Recent findings suggest an altered composition of the gut microbiota might play a role in major depressive disorder (MDD) — and affect patients’ response to antidepressants.
“Several studies reported gut dysbiosis in patients with MDD, while other studies suggested that probiotics might have antidepressant-like effect. Moreover, antidepressants have been reported to have antimicrobial properties,” said lead study author Mirko Manchia, MD, PhD, assistant professor with the University of Cagliari in Cagliari, Italy. The study data were reported in an abstract presentation at the virtual 33rd European College of Neuropsychopharmacology (ECNP) Congress.
“However, little is known about the correlation between gut microbiota composition and response to antidepressants,” Manchia said.

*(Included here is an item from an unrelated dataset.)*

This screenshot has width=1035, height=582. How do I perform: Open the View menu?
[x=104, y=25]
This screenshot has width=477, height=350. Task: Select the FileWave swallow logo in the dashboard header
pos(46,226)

Investigators in Italy and Canada set out to explore potential differences in the composition of the gut microbiota between patients with MDD and healthy controls. In a study, they analyzed 2 groups of MDD patients characterized as treatment-resistant (TR) or responders (R) to antidepressants.
They collected stool samples from 34 patients with MDD, including 9 treatment-resistant individuals and 25 responders, and also tested 20 nonpsychiatric controls (HC). In addition to numerous MDD and gut microbiota tests, the investigators collected information on the patients’ diet, lifestyle, and smoking habits.
Certain gut microbiota, including phyla Proteobacteria, Tenericutes, and the family Peptostreptococcaceae, were more abundant in treatment-resistant patients, whereas the phylum Actinobacteria was enriched in responder patients. Moreover, a number of bacteria only characterized the microbiota of treatment-resistant patients and many others were only detected in respondents.
"The results of our study confirm that gut dysbiosis is a hallmark of MDD, and suggests that the gut microbiota of patients with TR MDD significantly differs from responders to antidepressants,” the researchers said. “This finding further supports the relevance of an altered composition of the gut microbiota in the etiopathogenesis of MDD and suggests a role in response to antidepressants.”
Manchia M, Fontana A, et al. Analysis of gut microbiota composition in patients with major depressive disorder characterized as treatment resistant or responders to antidepressants. Presented at 33rd European College of Neuropsychopharmacology (ECNP) Congress. September 14, 2020. Accessed October 15, 2020.